■ Task: Retype the data that follows line by line, exactly, and leave its pictures out.

■ Saved entries:

* * *

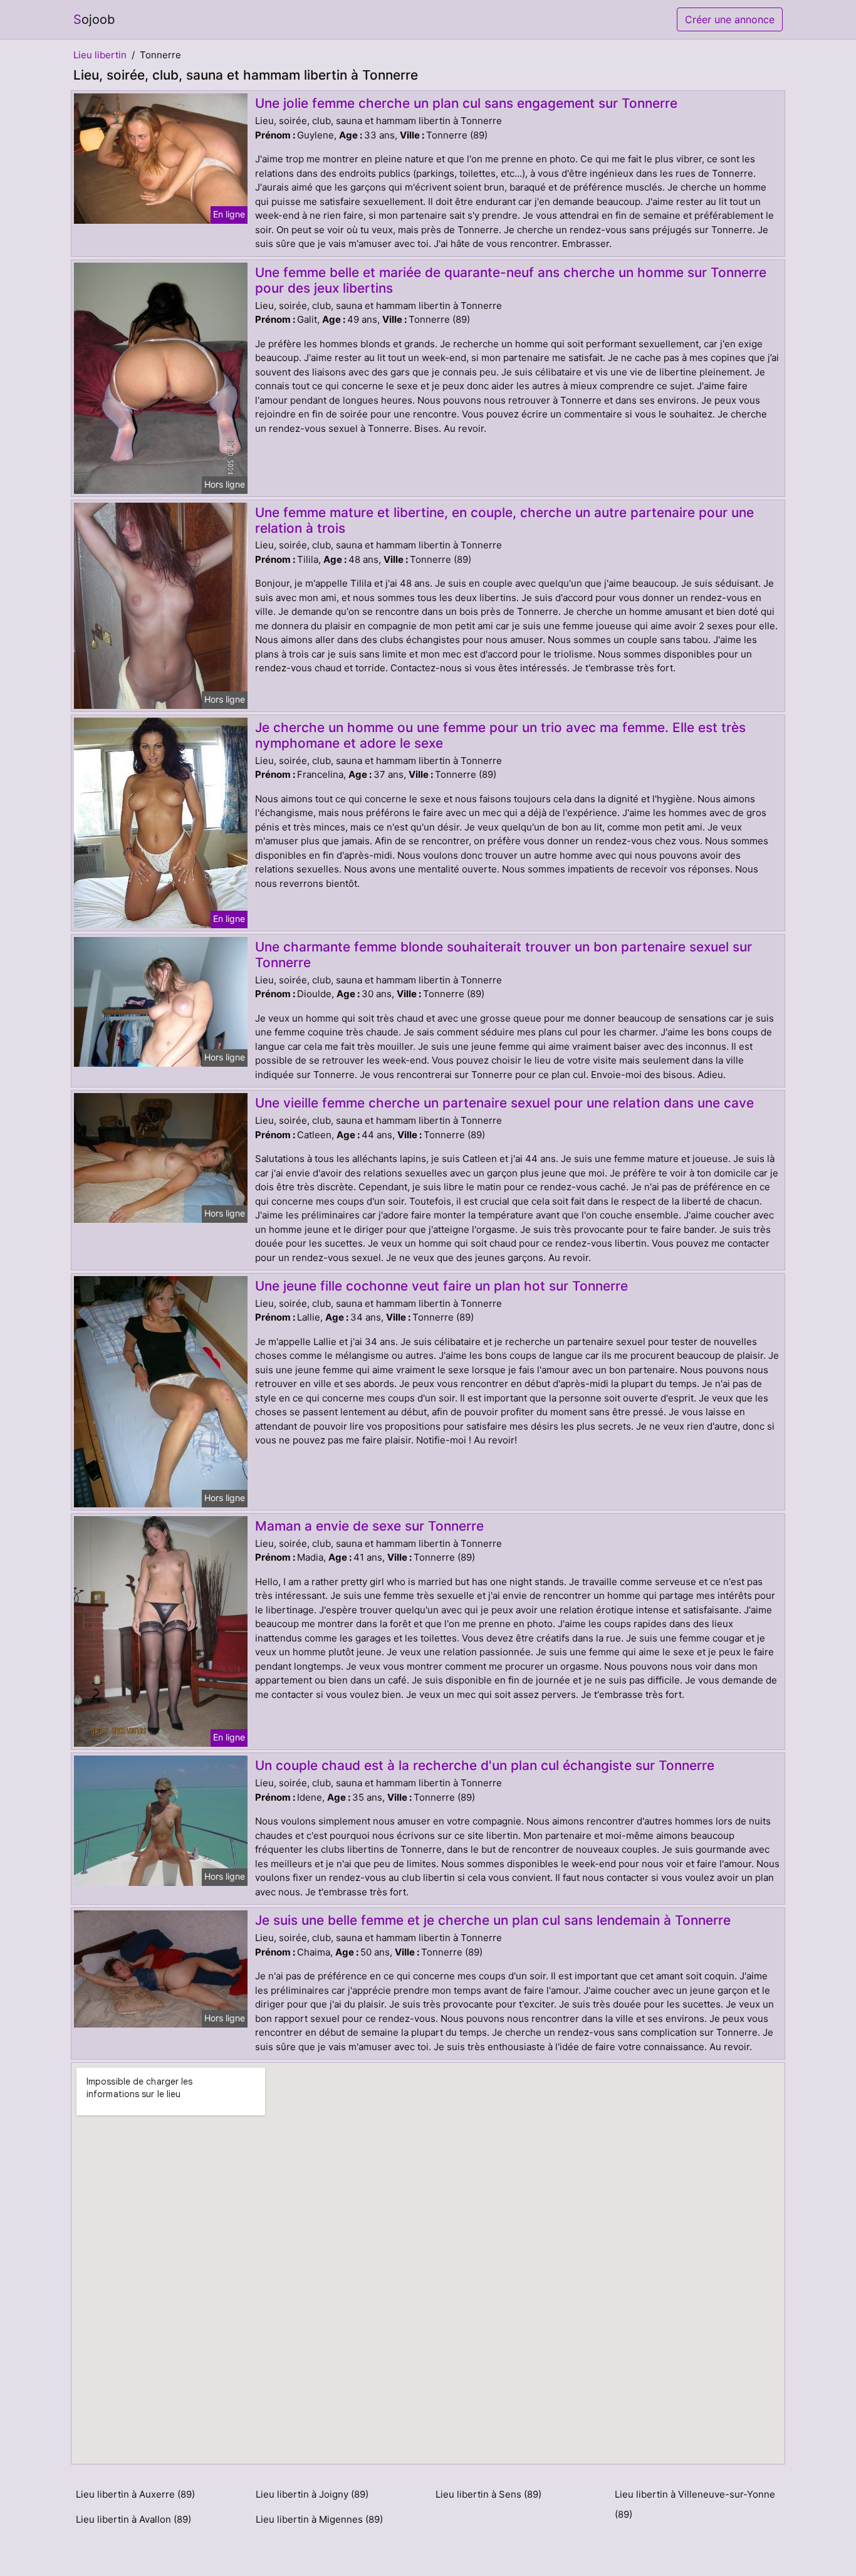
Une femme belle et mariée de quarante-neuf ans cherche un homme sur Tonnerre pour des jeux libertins (510, 280)
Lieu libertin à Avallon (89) (133, 2519)
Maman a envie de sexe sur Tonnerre (369, 1526)
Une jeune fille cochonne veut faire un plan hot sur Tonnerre (441, 1286)
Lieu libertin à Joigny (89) (312, 2494)
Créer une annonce (730, 19)
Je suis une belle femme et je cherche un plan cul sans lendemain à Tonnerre (493, 1920)
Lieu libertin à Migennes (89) (319, 2519)
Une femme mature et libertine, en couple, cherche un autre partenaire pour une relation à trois (504, 520)
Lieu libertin (100, 55)
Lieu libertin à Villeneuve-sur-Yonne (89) (695, 2504)
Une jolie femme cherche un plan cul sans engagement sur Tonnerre (466, 103)
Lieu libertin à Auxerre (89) (135, 2494)
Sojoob (94, 19)
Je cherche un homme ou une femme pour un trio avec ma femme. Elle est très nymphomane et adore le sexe (500, 735)
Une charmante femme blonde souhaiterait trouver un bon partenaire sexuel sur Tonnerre (503, 954)
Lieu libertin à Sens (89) (488, 2494)
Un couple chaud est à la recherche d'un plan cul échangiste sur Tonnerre (484, 1765)
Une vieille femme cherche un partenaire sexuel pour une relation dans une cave (504, 1103)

* * *

■ Response:
Une femme belle et mariée de quarante-neuf ans cherche un homme sur Tonnerre pour des jeux libertins (510, 280)
Lieu libertin à Avallon (89) (133, 2519)
Maman a envie de sexe sur Tonnerre (369, 1526)
Une jeune fille cochonne veut faire un plan hot sur Tonnerre (441, 1286)
Lieu libertin à Joigny (89) (312, 2494)
Créer une annonce (730, 19)
Je suis une belle femme et je cherche un plan cul sans lendemain à Tonnerre (493, 1920)
Lieu libertin à Migennes (89) (319, 2519)
Une femme mature et libertine, en couple, cherche un autre partenaire pour une relation à trois (504, 520)
Lieu libertin (100, 55)
Lieu libertin à Villeneuve-sur-Yonne (89) (695, 2504)
Une jolie femme cherche un plan cul sans engagement sur Tonnerre (466, 103)
Lieu libertin à Auxerre (89) (135, 2494)
Sojoob (94, 19)
Je cherche un homme ou une femme pour un trio avec ma femme. Elle est très nymphomane et adore le sexe (500, 735)
Une charmante femme blonde souhaiterait trouver un bon partenaire sexuel sur Tonnerre (503, 954)
Lieu libertin à Sens (89) (488, 2494)
Un couple chaud est à la recherche d'un plan cul échangiste sur Tonnerre (484, 1765)
Une vieille femme cherche un partenaire sexuel pour une relation dans une cave (504, 1103)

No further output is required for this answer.